A 2022 McKinsey report reveals a strong business case for DE&I initiatives that can positively impact employee culture, boost innovation and resilience, and even deliver tangible business benefits, including higher operating margins and cashflow per employee.
Here are some ways technology helps in achieve the DE&I agenda.
Unconscious bias: Unconscious biases, also known as implicit biases, are one of the many critical problems that organizations face. Each step of the employee life cycle has the potential for unconscious bias, negating the most well intentioned DE&I targets. The recruitment process, for example, is the most critical in securing a diverse workforce. Organizations are extensively using various digital technologies to mitigate unconscious bias. Predictive Analytics, Artificial Intelligence, Machine Learning, and Automation are showing positive results in fair and unbiased recruiting. Today, organizations are increasing their investment in technology for hiring, ensuring that skills remain the only metric while growing their workforce.
Candidate profiling: Use of predictive analytics in recruitment functions helps identify candidates who are ideal matches for the open roles. It gives insights not only from an organizational point of view but also from a candidate’s point of view. Both the company and the candidate benefit from finding the right fit.
Sentiment analysis: Using predictive analytics and AI algorithms, organizations can monitor employee sentiment and identify unhappy employees or those who are likely to leave, much earlier based on multiple HR data. This helps us take preventive action at the right time.

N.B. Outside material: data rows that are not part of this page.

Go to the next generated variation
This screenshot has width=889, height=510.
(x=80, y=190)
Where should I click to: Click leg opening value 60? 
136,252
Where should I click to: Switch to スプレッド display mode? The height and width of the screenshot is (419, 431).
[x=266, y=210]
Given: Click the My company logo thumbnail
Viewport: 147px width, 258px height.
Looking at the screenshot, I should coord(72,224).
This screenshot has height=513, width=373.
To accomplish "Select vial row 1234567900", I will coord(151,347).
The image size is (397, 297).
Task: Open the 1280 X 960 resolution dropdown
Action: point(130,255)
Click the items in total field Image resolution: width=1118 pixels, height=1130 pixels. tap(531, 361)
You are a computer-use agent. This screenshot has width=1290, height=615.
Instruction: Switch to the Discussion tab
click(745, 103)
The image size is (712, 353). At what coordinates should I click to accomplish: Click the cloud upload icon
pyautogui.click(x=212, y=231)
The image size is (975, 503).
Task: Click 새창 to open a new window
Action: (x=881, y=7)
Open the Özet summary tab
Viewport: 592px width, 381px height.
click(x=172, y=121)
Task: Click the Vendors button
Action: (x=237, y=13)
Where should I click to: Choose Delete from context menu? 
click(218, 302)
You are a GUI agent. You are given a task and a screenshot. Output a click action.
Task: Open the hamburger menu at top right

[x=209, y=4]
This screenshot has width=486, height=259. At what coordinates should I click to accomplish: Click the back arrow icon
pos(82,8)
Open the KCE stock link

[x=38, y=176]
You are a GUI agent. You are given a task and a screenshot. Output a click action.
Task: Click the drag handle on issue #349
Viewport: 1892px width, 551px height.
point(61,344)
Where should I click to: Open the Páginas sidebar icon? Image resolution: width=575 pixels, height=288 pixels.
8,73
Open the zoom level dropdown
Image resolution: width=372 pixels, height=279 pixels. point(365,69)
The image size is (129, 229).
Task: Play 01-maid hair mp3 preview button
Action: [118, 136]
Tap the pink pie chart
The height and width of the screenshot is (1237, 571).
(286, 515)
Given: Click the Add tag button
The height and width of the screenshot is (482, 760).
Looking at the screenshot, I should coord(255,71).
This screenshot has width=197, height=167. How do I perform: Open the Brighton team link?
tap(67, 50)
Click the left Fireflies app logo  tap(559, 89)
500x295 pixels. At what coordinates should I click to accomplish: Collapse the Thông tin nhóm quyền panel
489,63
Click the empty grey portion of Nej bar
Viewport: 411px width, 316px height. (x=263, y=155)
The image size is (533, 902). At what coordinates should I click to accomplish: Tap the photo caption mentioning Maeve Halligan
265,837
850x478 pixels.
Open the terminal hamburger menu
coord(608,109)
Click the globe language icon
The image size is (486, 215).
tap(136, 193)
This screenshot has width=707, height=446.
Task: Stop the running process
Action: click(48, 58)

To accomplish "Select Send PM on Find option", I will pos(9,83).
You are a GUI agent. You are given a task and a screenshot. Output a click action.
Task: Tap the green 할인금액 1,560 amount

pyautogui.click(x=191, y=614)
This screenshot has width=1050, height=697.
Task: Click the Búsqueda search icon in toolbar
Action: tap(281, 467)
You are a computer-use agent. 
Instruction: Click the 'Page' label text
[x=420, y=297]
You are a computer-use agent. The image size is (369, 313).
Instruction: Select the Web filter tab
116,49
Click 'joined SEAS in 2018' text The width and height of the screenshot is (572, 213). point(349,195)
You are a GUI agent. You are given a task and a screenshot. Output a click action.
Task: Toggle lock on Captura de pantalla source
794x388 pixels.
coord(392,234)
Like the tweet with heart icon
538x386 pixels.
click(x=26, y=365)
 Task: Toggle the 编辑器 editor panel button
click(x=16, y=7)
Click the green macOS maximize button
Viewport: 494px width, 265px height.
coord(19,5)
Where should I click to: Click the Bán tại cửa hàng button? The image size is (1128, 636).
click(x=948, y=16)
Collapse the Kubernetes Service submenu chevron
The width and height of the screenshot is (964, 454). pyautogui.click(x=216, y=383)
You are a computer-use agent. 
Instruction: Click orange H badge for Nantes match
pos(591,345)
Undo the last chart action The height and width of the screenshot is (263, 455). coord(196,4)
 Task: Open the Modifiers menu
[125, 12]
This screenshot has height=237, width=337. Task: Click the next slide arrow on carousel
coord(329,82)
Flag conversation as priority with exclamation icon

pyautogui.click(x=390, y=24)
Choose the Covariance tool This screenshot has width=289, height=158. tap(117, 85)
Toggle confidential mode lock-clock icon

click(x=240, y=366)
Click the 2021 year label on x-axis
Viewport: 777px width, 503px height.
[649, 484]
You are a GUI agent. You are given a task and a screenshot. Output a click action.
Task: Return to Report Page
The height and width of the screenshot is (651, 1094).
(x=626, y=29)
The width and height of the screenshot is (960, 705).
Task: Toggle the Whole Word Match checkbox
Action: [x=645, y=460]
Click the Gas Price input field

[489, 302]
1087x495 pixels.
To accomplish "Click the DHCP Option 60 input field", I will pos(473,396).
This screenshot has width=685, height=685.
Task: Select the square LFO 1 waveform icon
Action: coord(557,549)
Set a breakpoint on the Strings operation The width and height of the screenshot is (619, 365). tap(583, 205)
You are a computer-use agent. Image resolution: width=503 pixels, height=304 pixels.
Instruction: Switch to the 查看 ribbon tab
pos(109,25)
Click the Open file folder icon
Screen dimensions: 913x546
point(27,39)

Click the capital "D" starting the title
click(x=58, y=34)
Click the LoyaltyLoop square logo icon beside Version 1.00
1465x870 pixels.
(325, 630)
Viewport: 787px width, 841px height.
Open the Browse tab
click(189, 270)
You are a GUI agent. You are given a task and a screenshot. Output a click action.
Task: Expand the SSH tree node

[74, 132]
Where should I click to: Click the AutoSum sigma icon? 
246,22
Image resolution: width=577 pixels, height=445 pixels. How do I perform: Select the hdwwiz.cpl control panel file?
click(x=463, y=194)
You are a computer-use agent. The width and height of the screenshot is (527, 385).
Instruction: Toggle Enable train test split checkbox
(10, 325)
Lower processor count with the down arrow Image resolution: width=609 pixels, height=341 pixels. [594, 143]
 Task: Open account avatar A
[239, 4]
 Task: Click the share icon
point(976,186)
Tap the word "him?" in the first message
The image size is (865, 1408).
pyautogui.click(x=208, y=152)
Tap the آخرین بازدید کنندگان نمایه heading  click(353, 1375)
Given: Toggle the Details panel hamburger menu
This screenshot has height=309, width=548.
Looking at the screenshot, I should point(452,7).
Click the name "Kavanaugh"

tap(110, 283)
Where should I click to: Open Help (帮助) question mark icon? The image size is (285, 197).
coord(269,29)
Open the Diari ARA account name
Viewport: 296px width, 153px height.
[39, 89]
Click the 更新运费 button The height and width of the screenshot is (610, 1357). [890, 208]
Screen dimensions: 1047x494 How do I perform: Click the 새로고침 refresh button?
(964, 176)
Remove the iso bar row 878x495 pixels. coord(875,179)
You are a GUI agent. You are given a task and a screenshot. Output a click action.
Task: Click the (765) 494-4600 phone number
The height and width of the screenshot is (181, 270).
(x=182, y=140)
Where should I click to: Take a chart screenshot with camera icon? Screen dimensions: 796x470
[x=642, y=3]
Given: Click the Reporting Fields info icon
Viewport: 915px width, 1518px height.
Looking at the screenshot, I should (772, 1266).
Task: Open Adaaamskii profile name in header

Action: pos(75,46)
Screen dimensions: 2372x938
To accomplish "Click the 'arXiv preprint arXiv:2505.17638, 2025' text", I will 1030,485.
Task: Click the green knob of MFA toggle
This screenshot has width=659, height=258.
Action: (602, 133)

How do you see the role of managers in solidifying inclusion? How essential is manager sensitisation to enabling sustainable inclusion?
I feel that every individual in an organization has a role to play in creating an inclusive workplace. But managers have a key role in enabling sustainable inclusion. Therefore, it is imperative for managers, particularly, to believe in inclusion and be aligned with an organization’s DE&I goals. The managers should be trained and sensitize periodically to inculcate an inclusive environment. With the sensitization sessions they must create a workplace where employees can bring their whole self to work. To execute this task, organizations are using innovative and engaging methods such as quizzes, games, and skits to sensitize.
What are some of the biggest challenges prolonging sustainable DEI? How can organisations overcome these?
I feel the biggest challenge is to have a diverse and inclusive mindset and to believe that DE&I is not just the good thing to do but also the right thing to do. If the organization doesn’t have the right mindset, then whatever efforts you make, it will fall flat.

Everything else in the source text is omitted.